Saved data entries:
· · · · ·

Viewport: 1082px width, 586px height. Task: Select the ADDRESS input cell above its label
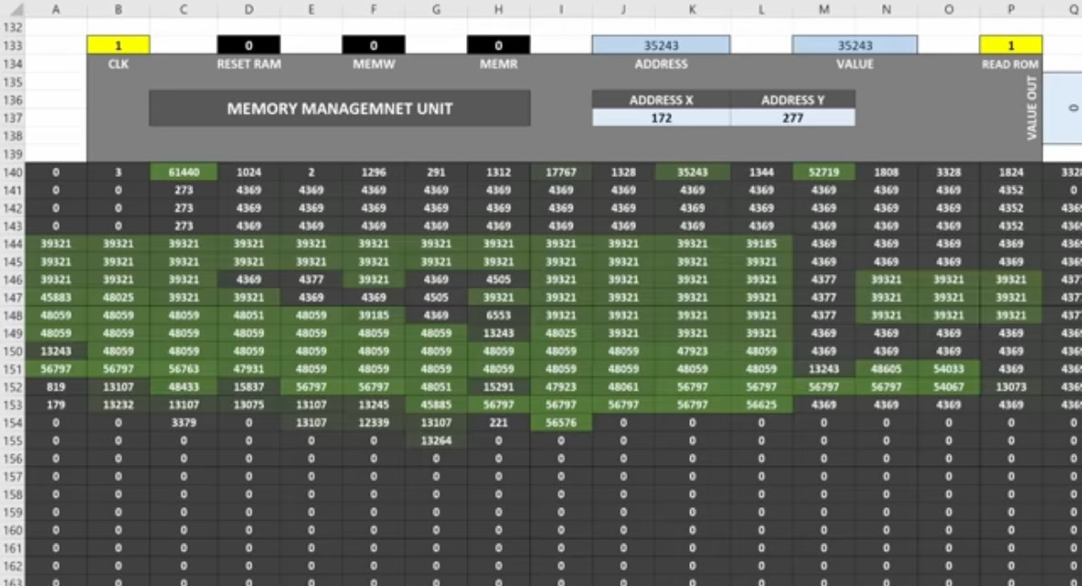[x=661, y=45]
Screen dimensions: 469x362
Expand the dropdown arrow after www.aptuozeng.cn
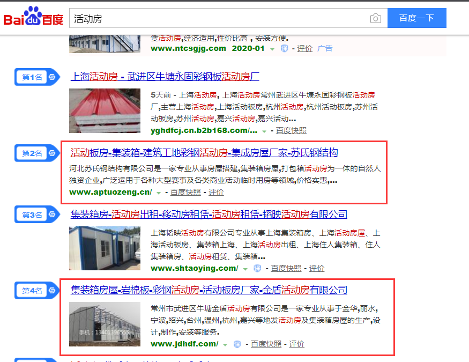[159, 193]
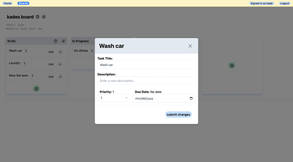Focus the Task Title input field

147,65
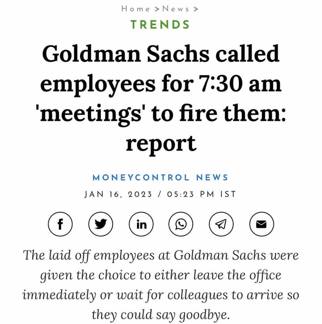The width and height of the screenshot is (322, 324).
Task: Open the News breadcrumb section
Action: [x=175, y=9]
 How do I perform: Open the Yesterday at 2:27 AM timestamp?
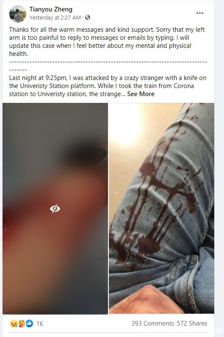tap(55, 18)
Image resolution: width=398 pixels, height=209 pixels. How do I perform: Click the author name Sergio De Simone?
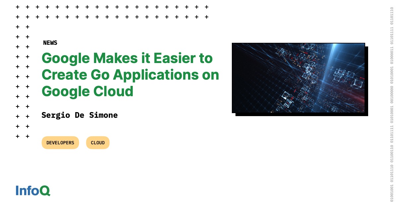(x=79, y=115)
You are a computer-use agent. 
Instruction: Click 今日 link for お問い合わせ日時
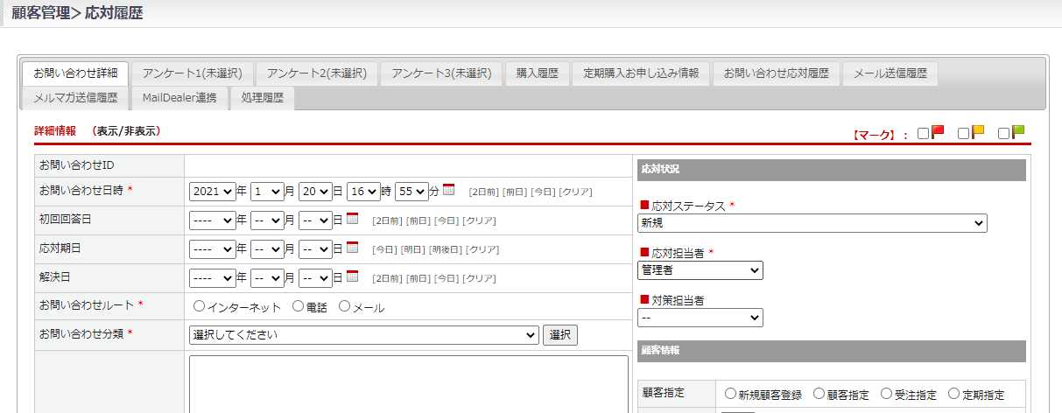point(542,192)
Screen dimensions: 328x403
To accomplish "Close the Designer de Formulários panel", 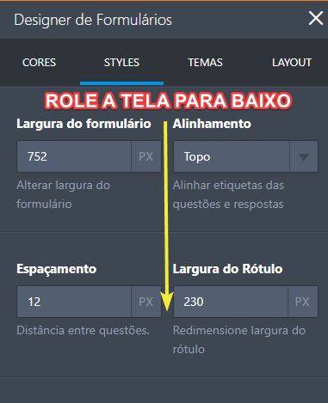I will (x=316, y=18).
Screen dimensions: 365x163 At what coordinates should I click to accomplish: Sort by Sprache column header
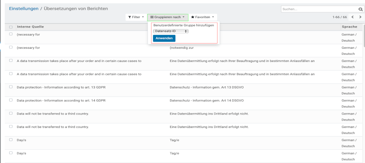point(349,27)
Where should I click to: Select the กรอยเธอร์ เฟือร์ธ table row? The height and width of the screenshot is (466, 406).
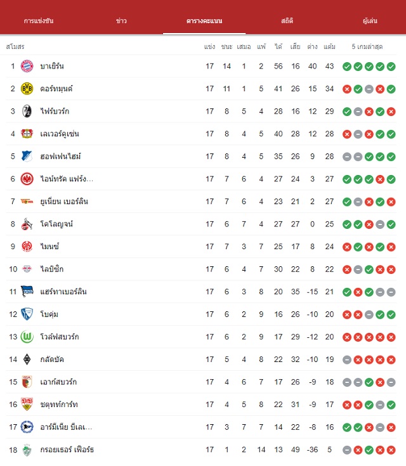201,450
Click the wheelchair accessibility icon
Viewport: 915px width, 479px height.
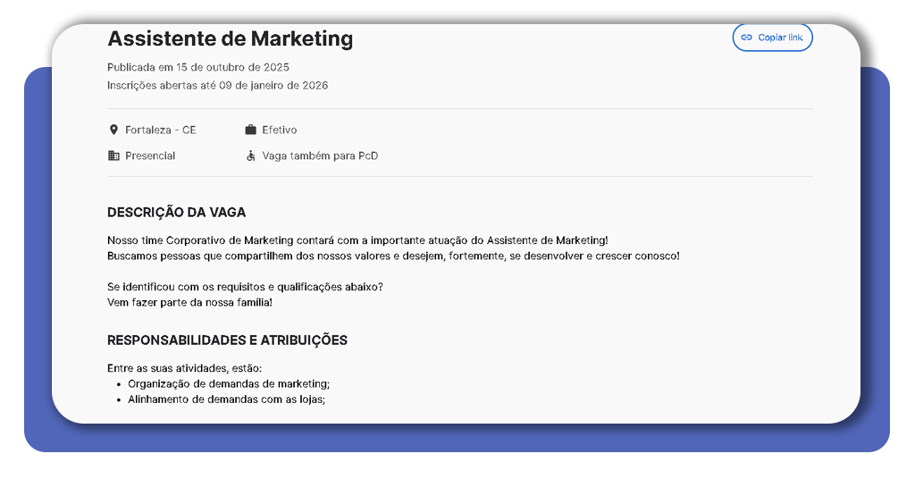251,155

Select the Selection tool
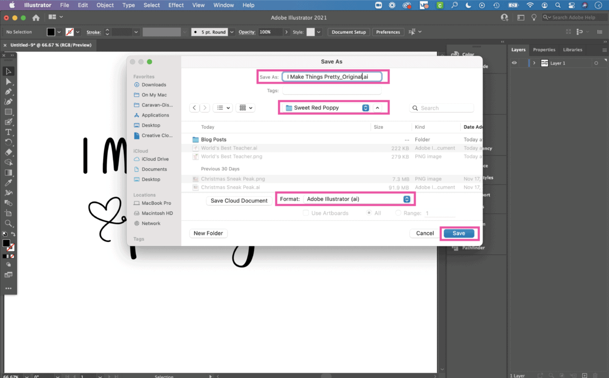pyautogui.click(x=9, y=71)
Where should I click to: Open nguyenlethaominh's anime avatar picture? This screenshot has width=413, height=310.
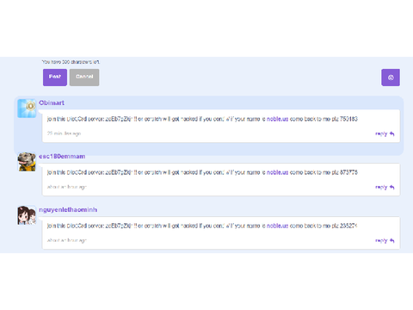(27, 215)
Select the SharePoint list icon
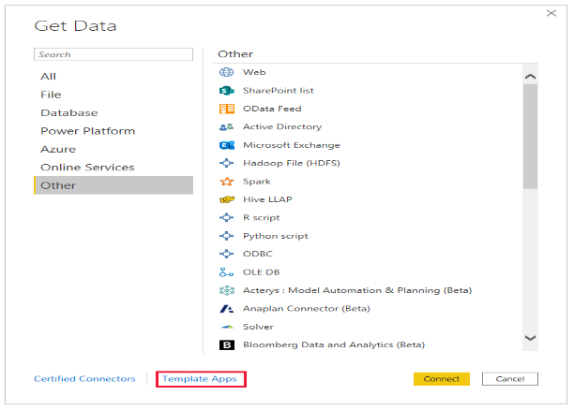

· · · · ·

__DIRECTIONS__:
Scan the entries above and return each line that holds "icon".

__SOLUTION FOR THIS EXERCISE__:
Click the wheelchair accessibility icon
Select the SharePoint list icon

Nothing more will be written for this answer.